=== DATA LINES ===
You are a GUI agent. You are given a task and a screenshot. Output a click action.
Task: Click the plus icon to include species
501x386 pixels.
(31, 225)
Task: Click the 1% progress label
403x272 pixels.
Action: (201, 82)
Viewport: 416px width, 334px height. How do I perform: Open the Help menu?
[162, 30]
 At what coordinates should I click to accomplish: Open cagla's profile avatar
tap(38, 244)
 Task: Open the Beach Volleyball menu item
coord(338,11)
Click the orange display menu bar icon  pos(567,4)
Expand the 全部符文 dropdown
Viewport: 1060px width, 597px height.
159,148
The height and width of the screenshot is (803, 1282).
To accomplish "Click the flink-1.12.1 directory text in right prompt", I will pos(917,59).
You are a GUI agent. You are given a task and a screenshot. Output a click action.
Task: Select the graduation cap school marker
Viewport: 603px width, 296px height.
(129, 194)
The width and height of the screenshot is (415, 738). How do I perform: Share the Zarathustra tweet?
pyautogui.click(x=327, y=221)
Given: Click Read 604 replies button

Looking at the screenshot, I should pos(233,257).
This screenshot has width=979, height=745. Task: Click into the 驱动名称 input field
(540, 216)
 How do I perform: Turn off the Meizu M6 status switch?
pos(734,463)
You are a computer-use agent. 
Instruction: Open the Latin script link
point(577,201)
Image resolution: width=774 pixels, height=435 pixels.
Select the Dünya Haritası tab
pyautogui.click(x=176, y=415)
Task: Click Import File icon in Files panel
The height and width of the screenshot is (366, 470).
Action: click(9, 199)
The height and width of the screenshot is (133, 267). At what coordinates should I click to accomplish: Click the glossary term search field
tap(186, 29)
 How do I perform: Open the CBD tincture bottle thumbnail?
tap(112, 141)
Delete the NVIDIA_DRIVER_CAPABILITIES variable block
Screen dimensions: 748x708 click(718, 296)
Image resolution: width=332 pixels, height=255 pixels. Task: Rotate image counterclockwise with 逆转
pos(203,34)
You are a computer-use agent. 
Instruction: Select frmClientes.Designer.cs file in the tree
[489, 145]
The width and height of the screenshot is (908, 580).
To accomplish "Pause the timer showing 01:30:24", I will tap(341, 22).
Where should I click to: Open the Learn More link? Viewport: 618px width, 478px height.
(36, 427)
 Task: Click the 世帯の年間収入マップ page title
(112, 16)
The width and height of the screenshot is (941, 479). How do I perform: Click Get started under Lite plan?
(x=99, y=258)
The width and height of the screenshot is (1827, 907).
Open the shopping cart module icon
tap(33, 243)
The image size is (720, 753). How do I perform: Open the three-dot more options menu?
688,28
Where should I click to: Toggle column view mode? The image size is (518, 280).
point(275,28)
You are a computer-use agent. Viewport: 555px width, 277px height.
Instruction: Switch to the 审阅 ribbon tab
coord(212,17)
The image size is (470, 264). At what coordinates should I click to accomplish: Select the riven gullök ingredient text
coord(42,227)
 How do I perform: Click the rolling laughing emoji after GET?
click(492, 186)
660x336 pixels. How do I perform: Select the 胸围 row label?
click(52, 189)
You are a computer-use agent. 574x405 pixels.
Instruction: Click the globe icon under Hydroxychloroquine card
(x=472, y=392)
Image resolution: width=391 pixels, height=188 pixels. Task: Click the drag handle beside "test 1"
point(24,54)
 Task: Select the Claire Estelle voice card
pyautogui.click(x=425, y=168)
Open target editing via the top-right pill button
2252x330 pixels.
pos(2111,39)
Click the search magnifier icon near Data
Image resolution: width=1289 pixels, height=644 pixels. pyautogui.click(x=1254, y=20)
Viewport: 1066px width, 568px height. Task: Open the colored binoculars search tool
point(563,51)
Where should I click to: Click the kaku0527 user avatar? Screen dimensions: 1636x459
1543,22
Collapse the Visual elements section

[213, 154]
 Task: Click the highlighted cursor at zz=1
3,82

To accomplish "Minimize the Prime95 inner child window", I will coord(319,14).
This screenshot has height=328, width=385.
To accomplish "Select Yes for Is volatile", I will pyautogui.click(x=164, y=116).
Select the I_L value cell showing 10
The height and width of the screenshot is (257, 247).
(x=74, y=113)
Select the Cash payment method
===
BRIEF: Rewrite everything from the line containing "Task: Click the highlighted cursor at zz=1" down to the end of the items, keeping each item's own text as it is. Multiply only the coordinates in the answers by 0.4 and round them to whole numbers, rounding halves up.

EXPECTED ANSWER:
 Task: Click the highlighted cursor at zz=1
1,33

To accomplish "Minimize the Prime95 inner child window", I will coord(128,6).
This screenshot has height=328, width=385.
To accomplish "Select Yes for Is volatile", I will pyautogui.click(x=66, y=46).
Select the I_L value cell showing 10
The height and width of the screenshot is (257, 247).
(x=30, y=45)
Select the Cash payment method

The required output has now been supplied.